* DOCUMENT SEGMENT
Measuring Success as a Data Scientist

By: Fabio Giraldo, Associate Director, Advanced Analytics, Mindshare North America

By: Fabio Giraldo, Associate Director, Advanced Analytics, Mindshare North America

In our industry, data scientists use data to build predictive models to not only understand how media impacts user behavior, but to use these models to optimize media and marketing activity in a way that drives success.

Thus, while many people believe that a good model is one which is accurate at predicting the future, the question that people really should ask themselves is: is this model good for achieving my goals? If your only goal is to accurately forecast a KPI, then sure, your answer would be yes. But if not, then there’s other things that you need to take into account. At yesterday’s Advertising Week session, “Measuring Success as a Data Scientist,” the panelists talked about this issue at length.

* RECORDED DATA

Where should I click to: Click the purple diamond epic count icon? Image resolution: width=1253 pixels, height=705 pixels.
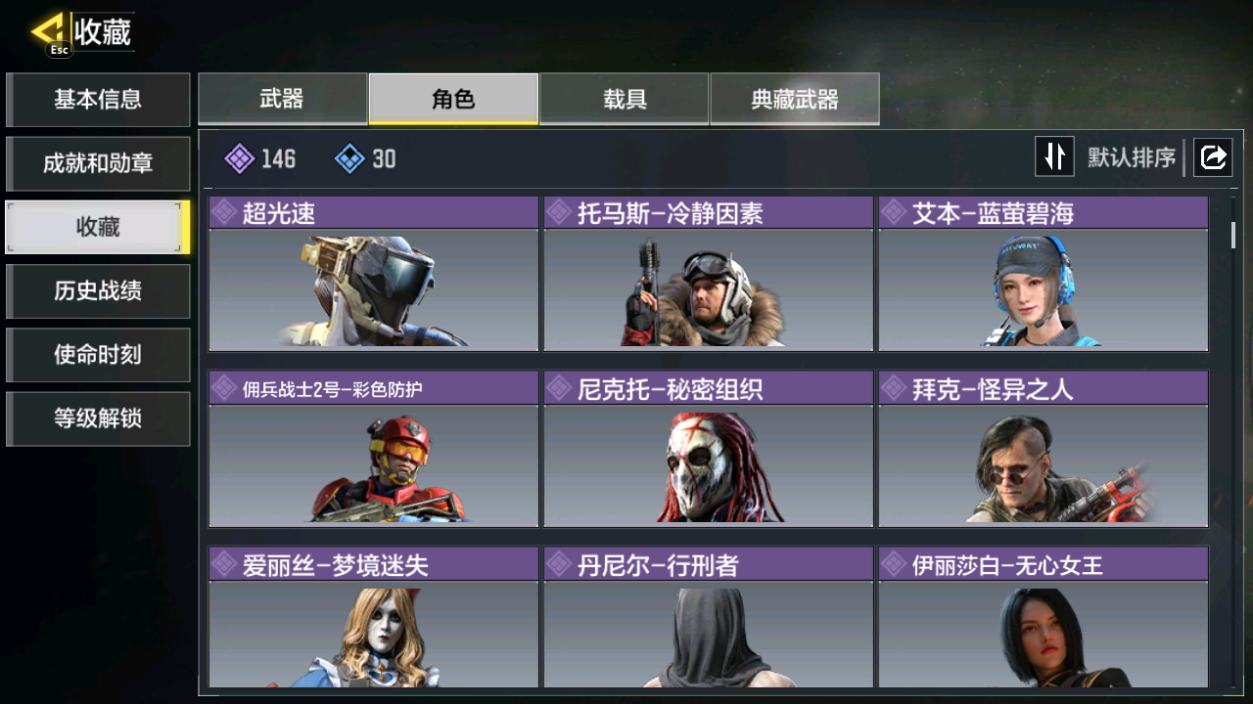pos(240,158)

* REQUIRED ACTION
Extract the passage of the article on measuring success as a data scientist between "Thus, while many" and "issue at length.", inclusive. The listing comes from a separate source and is unrelated to the article.

* RESULT FOR THIS TASK
Thus, while many people believe that a good model is one which is accurate at predicting the future, the question that people really should ask themselves is: is this model good for achieving my goals? If your only goal is to accurately forecast a KPI, then sure, your answer would be yes. But if not, then there’s other things that you need to take into account. At yesterday’s Advertising Week session, “Measuring Success as a Data Scientist,” the panelists talked about this issue at length.